### Recorded information
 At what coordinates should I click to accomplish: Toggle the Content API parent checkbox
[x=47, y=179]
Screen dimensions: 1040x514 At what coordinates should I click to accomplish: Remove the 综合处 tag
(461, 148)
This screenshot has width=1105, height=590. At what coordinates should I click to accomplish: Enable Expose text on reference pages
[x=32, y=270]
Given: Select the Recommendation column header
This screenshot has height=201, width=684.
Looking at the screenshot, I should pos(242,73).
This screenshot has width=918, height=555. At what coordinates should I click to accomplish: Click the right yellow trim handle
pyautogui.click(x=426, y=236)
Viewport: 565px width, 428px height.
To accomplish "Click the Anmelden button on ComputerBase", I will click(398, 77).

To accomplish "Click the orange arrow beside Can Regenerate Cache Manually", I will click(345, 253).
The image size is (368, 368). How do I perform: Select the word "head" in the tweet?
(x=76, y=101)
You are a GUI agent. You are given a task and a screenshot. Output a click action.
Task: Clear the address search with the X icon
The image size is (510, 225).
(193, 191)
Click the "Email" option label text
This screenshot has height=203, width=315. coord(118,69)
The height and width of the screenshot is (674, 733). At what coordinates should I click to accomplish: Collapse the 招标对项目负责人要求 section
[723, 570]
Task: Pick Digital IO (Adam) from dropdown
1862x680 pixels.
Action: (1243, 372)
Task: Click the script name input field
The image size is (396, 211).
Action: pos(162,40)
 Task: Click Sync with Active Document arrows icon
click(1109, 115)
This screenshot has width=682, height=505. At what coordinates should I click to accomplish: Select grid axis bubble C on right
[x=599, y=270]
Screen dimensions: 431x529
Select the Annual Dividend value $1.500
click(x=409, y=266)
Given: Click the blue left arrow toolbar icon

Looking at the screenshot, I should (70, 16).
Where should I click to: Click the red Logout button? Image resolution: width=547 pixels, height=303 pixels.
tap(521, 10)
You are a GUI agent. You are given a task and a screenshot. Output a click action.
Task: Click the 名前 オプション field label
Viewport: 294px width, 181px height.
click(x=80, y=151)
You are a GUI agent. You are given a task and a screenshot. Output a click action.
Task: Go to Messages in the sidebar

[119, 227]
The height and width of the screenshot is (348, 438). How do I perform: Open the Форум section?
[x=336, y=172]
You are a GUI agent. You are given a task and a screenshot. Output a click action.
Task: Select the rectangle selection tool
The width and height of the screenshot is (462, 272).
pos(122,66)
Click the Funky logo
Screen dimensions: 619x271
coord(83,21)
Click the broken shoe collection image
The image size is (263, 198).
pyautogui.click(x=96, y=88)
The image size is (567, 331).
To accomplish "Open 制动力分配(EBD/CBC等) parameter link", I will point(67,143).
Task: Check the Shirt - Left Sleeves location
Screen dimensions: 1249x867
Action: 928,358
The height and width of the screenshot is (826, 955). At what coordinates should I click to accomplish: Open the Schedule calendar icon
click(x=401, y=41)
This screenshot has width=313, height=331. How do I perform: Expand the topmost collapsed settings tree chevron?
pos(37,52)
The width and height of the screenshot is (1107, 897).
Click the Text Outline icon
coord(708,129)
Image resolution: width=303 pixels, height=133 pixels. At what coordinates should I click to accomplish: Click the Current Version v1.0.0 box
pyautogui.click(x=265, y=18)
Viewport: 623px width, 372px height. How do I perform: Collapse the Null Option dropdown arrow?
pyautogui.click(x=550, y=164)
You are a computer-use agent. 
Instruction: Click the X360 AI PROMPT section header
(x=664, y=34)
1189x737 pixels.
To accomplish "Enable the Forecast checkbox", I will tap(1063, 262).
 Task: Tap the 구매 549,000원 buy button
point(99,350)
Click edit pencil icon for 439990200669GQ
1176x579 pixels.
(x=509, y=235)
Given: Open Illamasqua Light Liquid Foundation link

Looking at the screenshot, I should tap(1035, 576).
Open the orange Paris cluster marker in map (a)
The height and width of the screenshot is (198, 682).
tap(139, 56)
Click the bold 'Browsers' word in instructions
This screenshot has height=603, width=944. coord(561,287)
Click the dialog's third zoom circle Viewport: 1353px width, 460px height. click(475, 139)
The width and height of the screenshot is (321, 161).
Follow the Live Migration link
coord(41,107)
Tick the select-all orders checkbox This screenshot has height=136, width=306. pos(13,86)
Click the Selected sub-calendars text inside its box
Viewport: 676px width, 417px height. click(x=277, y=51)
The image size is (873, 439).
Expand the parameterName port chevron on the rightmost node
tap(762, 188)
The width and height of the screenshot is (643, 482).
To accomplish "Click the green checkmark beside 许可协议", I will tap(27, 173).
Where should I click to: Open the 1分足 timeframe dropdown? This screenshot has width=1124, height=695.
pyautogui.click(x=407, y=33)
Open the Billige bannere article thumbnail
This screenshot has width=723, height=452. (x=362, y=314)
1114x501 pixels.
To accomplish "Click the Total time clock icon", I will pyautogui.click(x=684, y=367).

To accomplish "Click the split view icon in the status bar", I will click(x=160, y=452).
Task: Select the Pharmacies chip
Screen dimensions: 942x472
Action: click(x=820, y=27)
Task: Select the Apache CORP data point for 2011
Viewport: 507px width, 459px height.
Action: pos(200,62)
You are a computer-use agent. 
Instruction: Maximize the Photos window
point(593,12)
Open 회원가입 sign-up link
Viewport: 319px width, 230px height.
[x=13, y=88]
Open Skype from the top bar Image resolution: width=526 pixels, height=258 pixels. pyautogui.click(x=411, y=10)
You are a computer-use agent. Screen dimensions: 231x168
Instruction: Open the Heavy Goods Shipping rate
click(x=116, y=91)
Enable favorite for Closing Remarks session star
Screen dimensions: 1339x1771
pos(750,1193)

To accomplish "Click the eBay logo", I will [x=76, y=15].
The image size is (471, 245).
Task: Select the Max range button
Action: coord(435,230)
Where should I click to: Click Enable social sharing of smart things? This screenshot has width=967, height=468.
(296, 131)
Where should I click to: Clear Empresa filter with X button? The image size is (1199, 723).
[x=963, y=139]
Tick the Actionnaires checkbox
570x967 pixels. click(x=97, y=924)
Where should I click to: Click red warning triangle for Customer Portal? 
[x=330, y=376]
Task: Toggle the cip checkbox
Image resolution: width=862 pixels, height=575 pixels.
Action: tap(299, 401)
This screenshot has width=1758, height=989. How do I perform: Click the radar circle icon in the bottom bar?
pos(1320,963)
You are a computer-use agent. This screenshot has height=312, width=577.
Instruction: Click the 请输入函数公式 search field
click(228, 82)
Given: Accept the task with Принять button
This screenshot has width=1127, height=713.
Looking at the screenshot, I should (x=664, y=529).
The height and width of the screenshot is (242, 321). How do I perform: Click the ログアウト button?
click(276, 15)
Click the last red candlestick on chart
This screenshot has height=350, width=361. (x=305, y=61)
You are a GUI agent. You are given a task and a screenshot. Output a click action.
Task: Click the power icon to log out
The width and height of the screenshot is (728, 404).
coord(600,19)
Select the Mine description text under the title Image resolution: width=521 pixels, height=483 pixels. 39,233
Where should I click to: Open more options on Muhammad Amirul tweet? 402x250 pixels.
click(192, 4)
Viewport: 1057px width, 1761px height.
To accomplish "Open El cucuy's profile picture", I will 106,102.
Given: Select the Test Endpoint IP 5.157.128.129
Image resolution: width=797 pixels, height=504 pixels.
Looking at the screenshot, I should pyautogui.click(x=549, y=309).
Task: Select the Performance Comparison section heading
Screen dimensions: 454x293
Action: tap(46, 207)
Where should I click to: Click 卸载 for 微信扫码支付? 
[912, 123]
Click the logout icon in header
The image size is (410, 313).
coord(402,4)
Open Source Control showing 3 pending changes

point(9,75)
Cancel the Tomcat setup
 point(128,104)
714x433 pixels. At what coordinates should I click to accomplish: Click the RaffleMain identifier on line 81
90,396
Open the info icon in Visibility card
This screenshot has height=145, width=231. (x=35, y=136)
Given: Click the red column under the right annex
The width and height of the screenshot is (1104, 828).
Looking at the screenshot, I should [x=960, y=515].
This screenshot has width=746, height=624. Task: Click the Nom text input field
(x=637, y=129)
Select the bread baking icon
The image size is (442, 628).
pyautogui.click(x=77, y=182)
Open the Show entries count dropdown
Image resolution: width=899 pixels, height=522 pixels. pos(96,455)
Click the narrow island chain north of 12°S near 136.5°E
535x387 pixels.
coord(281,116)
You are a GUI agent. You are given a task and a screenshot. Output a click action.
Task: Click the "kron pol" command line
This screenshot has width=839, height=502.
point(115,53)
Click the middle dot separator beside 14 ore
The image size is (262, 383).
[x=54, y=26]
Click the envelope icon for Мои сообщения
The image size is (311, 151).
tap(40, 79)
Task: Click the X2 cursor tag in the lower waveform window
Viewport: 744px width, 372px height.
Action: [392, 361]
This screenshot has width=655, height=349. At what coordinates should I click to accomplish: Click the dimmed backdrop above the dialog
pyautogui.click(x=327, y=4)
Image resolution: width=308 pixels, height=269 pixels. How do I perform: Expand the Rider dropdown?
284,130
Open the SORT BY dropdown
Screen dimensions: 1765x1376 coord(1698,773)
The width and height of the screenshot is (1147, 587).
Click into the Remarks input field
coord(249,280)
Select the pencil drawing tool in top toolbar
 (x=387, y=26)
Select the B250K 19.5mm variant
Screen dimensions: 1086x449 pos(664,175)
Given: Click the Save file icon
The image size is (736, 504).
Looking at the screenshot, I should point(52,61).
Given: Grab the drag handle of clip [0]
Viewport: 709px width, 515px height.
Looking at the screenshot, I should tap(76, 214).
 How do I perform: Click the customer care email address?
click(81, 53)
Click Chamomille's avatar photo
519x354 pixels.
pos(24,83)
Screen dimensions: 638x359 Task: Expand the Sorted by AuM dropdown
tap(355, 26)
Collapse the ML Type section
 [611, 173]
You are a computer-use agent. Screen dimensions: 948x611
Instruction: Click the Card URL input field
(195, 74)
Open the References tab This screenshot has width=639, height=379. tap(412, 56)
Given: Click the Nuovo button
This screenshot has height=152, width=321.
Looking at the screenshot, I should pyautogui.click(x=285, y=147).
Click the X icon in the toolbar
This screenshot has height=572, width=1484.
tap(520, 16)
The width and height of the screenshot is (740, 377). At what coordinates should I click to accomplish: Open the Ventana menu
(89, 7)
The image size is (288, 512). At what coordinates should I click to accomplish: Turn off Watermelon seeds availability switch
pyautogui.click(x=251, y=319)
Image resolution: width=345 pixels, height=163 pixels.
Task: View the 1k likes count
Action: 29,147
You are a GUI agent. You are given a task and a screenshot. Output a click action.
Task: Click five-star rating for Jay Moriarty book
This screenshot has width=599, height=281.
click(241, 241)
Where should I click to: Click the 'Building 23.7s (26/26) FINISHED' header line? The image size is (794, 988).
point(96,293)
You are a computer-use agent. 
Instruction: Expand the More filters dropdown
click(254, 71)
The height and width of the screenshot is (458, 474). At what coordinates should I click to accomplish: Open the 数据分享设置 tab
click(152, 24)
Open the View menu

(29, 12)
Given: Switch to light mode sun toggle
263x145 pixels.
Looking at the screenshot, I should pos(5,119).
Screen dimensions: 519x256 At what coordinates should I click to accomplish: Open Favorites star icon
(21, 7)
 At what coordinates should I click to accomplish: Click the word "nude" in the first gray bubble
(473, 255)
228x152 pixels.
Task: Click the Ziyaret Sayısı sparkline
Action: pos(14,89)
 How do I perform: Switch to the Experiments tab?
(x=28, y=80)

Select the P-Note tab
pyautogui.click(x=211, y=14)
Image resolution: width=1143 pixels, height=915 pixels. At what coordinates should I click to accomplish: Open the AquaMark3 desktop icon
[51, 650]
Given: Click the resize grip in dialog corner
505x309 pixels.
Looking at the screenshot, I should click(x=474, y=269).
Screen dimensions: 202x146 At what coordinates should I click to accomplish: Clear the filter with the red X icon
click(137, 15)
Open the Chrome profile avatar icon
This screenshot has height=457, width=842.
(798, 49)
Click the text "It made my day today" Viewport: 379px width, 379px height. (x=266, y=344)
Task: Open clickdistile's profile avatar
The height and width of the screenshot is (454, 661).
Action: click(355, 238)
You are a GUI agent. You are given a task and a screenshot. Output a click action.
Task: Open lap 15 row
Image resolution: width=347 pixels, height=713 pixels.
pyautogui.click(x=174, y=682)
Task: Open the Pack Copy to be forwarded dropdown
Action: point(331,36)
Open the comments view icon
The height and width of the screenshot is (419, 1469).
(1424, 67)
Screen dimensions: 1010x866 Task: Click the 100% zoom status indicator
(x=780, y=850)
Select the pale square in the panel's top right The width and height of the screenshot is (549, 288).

### Work instructions
Among the lines above, which contain the word "under"? Copy every one.

### Answer box
Select the Mine description text under the title Image resolution: width=521 pixels, height=483 pixels. 39,233
Given: Click the red column under the right annex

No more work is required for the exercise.